Guacamole Deviled Eggs are a fresh take on everybody’s favorite comforting appetizer, it’s amazing how a little tweak like adding smashed avocado, garlic salt, and lemon really takes them over the top. Serve ’em up on game days, and right through the spring holidays like Easter, Passover, and Cinco de Mayo.
Can we all just admit it, deviled eggs are the best ~ I always perk up when I see these little appetizers waiting for me at a party.
There’s nothing quite like the experience of sinking your teeth into a perfect deviled egg. The creaminess of the stuffing, the silky texture of the egg…it’s not a question of whether you want one, it’s how many do you want?
How to boil the perfect egg method #1
- Start with room temperature fresh eggs.
- Bring a pot of water to boil.
- Gently lower the eggs, one by one, into the boiling water. Set the timer for 8 minutes.
- Let the eggs boil gently, lowering the heat a little bit if necessary.
- Turn off the heat after 8 minutes, cover, and let sit for 5 minutes.
How to boil the perfect egg method #2
- Start with eggs from the fridge.
- Put the eggs in a pot and cover with water.
- Bring to a full boil, then turn off the heat, cover, and let sit for 15 minutes.
So now you’ve got your perfectly boiled eggs, but we all know that’s only half the battle!
How to easily peel eggs (even super fresh ones)
- Drain, and rinse your freshly boiled eggs in cold water for a couple of minutes.

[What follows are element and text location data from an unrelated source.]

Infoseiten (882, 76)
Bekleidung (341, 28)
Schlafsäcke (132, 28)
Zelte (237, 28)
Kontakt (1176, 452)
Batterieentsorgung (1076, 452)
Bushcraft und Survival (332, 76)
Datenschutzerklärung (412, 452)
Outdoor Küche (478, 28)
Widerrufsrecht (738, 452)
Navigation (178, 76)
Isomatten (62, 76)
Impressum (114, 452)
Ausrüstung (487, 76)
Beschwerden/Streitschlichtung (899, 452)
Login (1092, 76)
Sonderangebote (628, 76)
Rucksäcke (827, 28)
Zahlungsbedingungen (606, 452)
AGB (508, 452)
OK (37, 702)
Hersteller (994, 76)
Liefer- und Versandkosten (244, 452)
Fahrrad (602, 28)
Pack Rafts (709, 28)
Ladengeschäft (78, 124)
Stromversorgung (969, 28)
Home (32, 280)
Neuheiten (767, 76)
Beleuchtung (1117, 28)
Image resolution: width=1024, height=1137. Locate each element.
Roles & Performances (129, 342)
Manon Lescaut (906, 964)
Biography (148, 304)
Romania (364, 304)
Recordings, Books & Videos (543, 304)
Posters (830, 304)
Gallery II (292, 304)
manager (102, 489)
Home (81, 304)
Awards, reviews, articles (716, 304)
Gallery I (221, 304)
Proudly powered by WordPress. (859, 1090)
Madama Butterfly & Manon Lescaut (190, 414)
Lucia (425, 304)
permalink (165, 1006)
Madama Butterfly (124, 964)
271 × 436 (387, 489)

- With the eggs in a dry pan, shake the pan and eggs back and forth vigorously so the eggs bang against each other and the sides of the pan. Don’t be afraid ~ the little network of cracks is going to make peeling a breeze!
- Peel the eggs under running water, the shells will practically fall off.
Deviled eggs can be made ahead. I like to assemble them the morning of my party, and keep them (loosely!) wrapped in the fridge until they’re needed. If you’re going to garnish, do that just before serving, and served them chilled.
My mom made her deviled eggs the old fashioned way, and just filled the eggs with a spoon, nothing fancy. But if you want to try for a little bit of an elevated look, spoon your guac filling into a pastry bag fitted with a large tip. It’s so easy to fill each egg with a twist of your hands, and they look so pretty. I used the same large pastry tip to pipe the mashed potatoes onto my Cottage Pie, and I just love the effect. Note: I used the Wilton 6B open star tip for my eggs.
Guacamole Deviled Eggs
- 6 extra large hard boiled eggs, shells removed
- about 1/2 cup mashed avocado
- 1 tsp fresh lemon juice, more to taste
- 1-2 Tbsp mayonnaise, depending on how stiff your mixture is
- salt or garlic salt to taste, start with a pinch
- snipped chives
- Slice each egg in half lengthwise, and pop out the yolks.
- Mix the freshly mashed avocado with lemon juice to prevent browning.
- Put the yolks, mayo, and avocado in a small bowl. Use an immersion blender to blend the mixture until smooth and creamy. Season with salt or garlic salt to taste. Add more lemon if you like.
- Alternatively you can blend the mixture in a small food processor, scraping down the sides of the machine as necessary.
- Fit a pastry bag with a large star tip and fill the bag with the mixture.
- Pipe the filling into the hollowed out egg halves.
- Garnish with snipped chives.
Make these Guacamole Deviled Eggs your own ~
- How about a sprinkle of crumbled bacon on top instead of the chives? Yum. Or try finely minced jalapeños.
- Not a guac fan? Try adding an equal amount of hummus.